When we talk to customers about their need to manage unstructured data, what exactly should/do we mean? This article has a certain take:
Duncan Pauly, founder and chief technology officer of Coppereye add's eloquent insight to the conversation:
"The labels "structured data" and "unstructured data" are often used ambiguously by different interest groups; and often used lazily to cover multiple distinct aspects of the issue. In reality, there are at least three orthogonal aspects to structure:
- The structure of the data itself.
- The structure of the container that hosts the data.
- The structure of the access method used to access the data.
These three dimensions are largely independent and one does not need to imply another. For example, it is absolutely feasible and reasonable to store unstructured data in a structured database container and access it by unstructured search mechanisms."
So when we say 80% of your data is unstructured, do we mean "Not stored in database"? Is XML tagged data, structured ? (yes), if it stored on the file system( )? A .pdf stored in a database and indexed via a search engine?
I have never been asked by a customer to clarify what I mean by unstructured data but I know it is coming.
One participant in the Oracle conversation has this take:
As per my experience, 'unstructured data' is data/information/content which doesn't have a specific structure/rule attached to it. For example, a word document or an HTML page can contain data/information/content in any structure. One can have any number of images, paragraph etc. Also, in most of the cases, there is no relation between the content(s). On the other hand, 'structured data' has structure/rules attached to it e.g. a product. A product will always have a code, manufacturer, category etc. and thus defines the structure of data.

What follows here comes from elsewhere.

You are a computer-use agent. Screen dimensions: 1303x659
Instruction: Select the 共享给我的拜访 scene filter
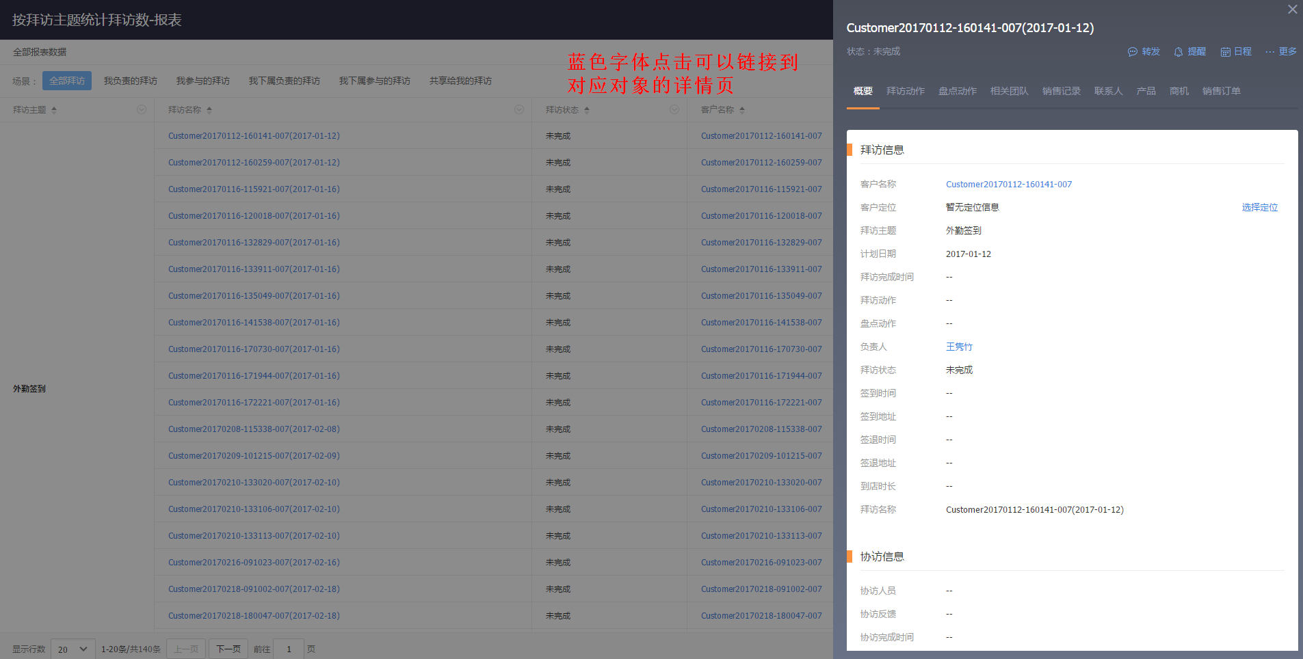tap(460, 81)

Now, the above is business terms. So, you can store them the way you wish to have your technical solution- it could be Database, File System etc.
So this would basically be saying that it is the structure of the data itself that determines whether or not it is structured or unstructured.

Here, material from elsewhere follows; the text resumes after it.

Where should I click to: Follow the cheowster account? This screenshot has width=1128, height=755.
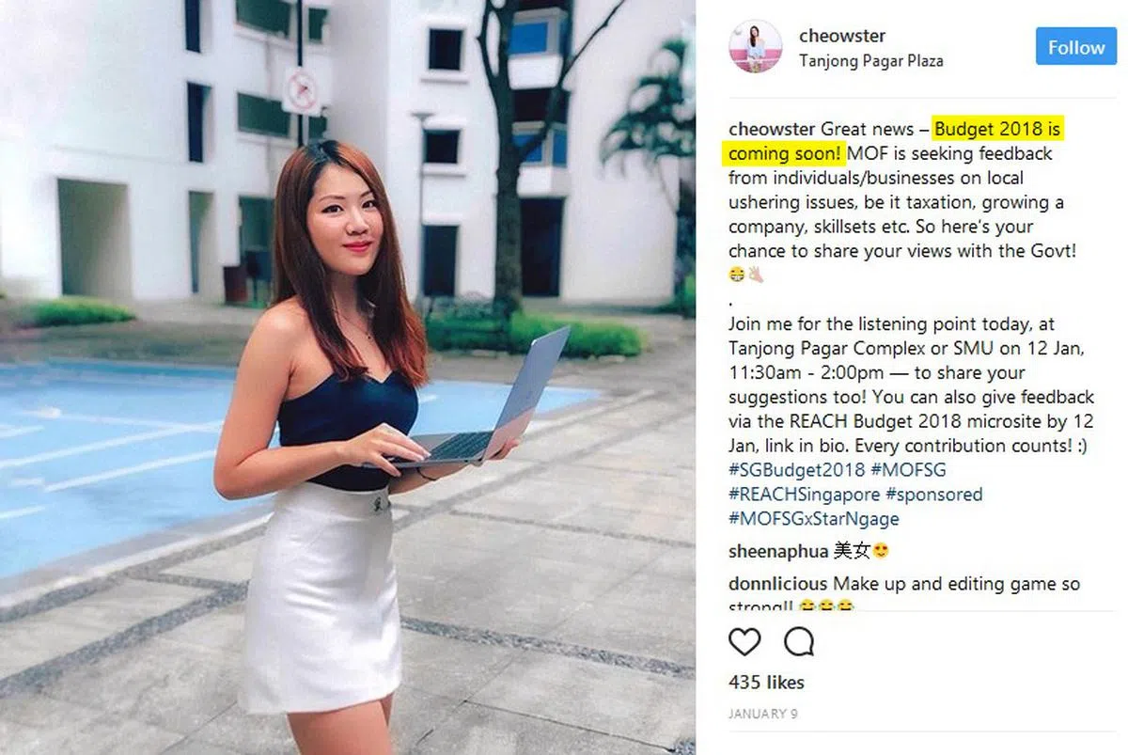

However, within the ECM space, I tend to take a different tack, at least when explaining it to myself. I typically take a more simplistic approach. Structured vs Unstructured is cellular data vs non-cellular data. DB LOB types are special exception cases.

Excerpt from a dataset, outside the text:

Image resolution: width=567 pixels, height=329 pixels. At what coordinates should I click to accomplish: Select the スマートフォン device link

<disclaimer>Of course, I take this approach when presenting ECM which deals primarily with content sored in non-DB table cell formats/locations.</disclaimer>
While XML data may be structured, it is contained in a content item (XML Document) that is itself unstructured. Were the xml data to be parsed and inserted into a table structure that mirrored the XML tag names (for example) at that point the data in the DB would be considered "structured" while the XML Document and all the data it contained would still be considered "unstructured".
"Can I query it with SQL?" may be a good way of thinking about structured vs unstructured. When entire content items and not just the data they contain are stored in the database I see these as exception cases. At that point the DB becomes not a structuring entity but a storage entity providing approximately the same /quantity /of structure as say a file system.
Before you bring up exceptions see <disclaimer>.
But what do YOU think? How does this explanation strike you? How do you explain it?